**Job**
Convert all of the items below into a Markdown table with the columns Row and Line, giving each line its row number. Leave out blank lines and pictures.

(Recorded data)
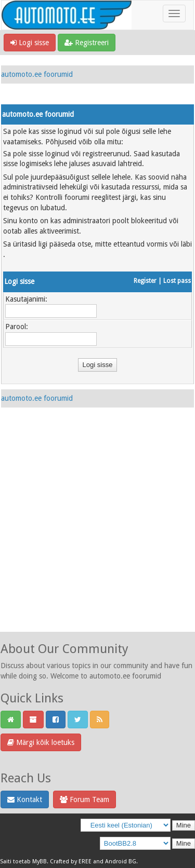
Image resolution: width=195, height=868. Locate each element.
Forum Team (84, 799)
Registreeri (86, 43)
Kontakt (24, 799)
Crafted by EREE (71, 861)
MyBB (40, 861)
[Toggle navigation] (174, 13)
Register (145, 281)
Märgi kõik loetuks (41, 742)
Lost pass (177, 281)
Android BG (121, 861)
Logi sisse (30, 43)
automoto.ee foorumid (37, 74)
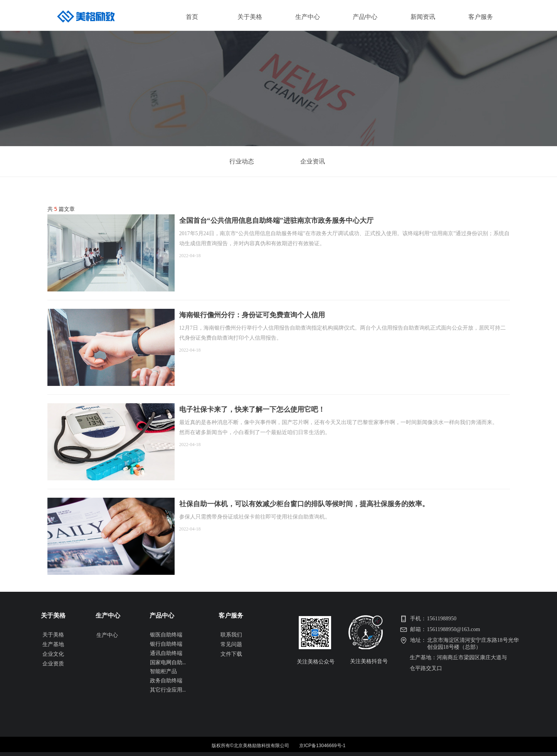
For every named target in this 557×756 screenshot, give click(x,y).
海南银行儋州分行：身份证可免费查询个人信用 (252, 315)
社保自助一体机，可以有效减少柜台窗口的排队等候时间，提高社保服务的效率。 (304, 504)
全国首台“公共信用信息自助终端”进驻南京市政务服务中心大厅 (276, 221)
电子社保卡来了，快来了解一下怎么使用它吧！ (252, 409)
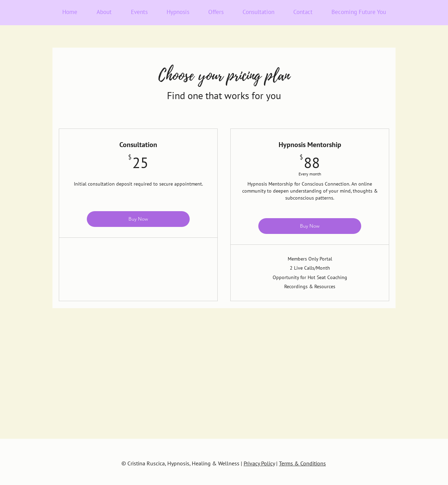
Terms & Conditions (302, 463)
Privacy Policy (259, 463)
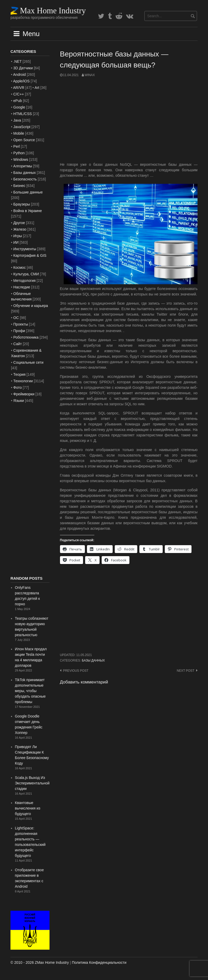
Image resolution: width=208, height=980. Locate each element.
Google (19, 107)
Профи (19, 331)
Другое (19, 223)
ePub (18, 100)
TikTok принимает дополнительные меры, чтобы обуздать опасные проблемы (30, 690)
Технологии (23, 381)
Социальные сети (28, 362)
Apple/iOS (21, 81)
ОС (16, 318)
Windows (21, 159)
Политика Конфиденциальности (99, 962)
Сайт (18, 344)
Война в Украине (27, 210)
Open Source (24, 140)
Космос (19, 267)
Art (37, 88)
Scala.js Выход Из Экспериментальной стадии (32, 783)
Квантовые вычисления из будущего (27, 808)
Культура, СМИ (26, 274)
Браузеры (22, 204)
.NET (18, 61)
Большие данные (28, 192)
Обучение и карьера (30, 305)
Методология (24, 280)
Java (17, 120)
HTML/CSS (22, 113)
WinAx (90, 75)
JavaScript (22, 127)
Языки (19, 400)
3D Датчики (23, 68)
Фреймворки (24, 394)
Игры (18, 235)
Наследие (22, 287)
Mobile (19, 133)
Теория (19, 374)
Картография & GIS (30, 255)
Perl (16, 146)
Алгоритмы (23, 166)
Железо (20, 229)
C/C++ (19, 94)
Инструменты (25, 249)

**Finished answer**
| Row | Line |
|---|---|
| 1 | Image resolution: width=195, height=868. Locate each element. |
| 2 | Forum Team (84, 799) |
| 3 | Registreeri (86, 43) |
| 4 | Kontakt (24, 799) |
| 5 | Crafted by EREE (71, 861) |
| 6 | MyBB (40, 861) |
| 7 | [Toggle navigation] (174, 13) |
| 8 | Register (145, 281) |
| 9 | Märgi kõik loetuks (41, 742) |
| 10 | Lost pass (177, 281) |
| 11 | Android BG (121, 861) |
| 12 | Logi sisse (30, 43) |
| 13 | automoto.ee foorumid (37, 74) |
| 14 | For every named target in this 557×756 screenshot, give click(x,y). |
| 15 | 海南银行儋州分行：身份证可免费查询个人信用 (252, 315) |
| 16 | 社保自助一体机，可以有效减少柜台窗口的排队等候时间，提高社保服务的效率。 (304, 504) |
| 17 | 全国首台“公共信用信息自助终端”进驻南京市政务服务中心大厅 (276, 221) |
| 18 | 电子社保卡来了，快来了解一下怎么使用它吧！ (252, 409) |
| 19 | Terms & Conditions (302, 463) |
| 20 | Privacy Policy (259, 463) |
| 21 | Image resolution: width=208, height=980. Locate each element. |
| 22 | Google (19, 107) |
| 23 | Профи (19, 331) |
| 24 | Другое (19, 223) |
| 25 | ePub (18, 100) |
| 26 | TikTok принимает дополнительные меры, чтобы обуздать опасные проблемы (30, 690) |
| 27 | Технологии (23, 381) |
| 28 | Социальные сети (28, 362) |
| 29 | Apple/iOS (21, 81) |
| 30 | ОС (16, 318) |
| 31 | Windows (21, 159) |
| 32 | Политика Конфиденциальности (99, 962) |
| 33 | Сайт (18, 344) |
| 34 | Война в Украине (27, 210) |
| 35 | Open Source (24, 140) |
| 36 | Космос (19, 267) |
| 37 | Art (37, 88) |
| 38 | Scala.js Выход Из Экспериментальной стадии (32, 783) |
| 39 | Квантовые вычисления из будущего (27, 808) |
| 40 | Культура, СМИ (26, 274) |
| 41 | Браузеры (22, 204) |
| 42 | .NET (18, 61) |
| 43 | Большие данные (28, 192) |
| 44 | Обучение и карьера (30, 305) |
| 45 | Методология (24, 280) |
| 46 | Java (17, 120) |
| 47 | HTML/CSS (22, 113) |
| 48 | WinAx (90, 75) |
| 49 | JavaScript (22, 127) |
| 50 | Языки (19, 400) |
| 51 | 3D Датчики (23, 68) |
| 52 | Фреймворки (24, 394) |
| 53 | Игры (18, 235) |
| 54 | Наследие (22, 287) |
| 55 | Mobile (19, 133) |
| 56 | Теория (19, 374) |
| 57 | Картография & GIS (30, 255) |
| 58 | Perl (16, 146) |
| 59 | Алгоритмы (23, 166) |
| 60 | Железо (20, 229) |
| 61 | C/C++ (19, 94) |
| 62 | Инструменты (25, 249) |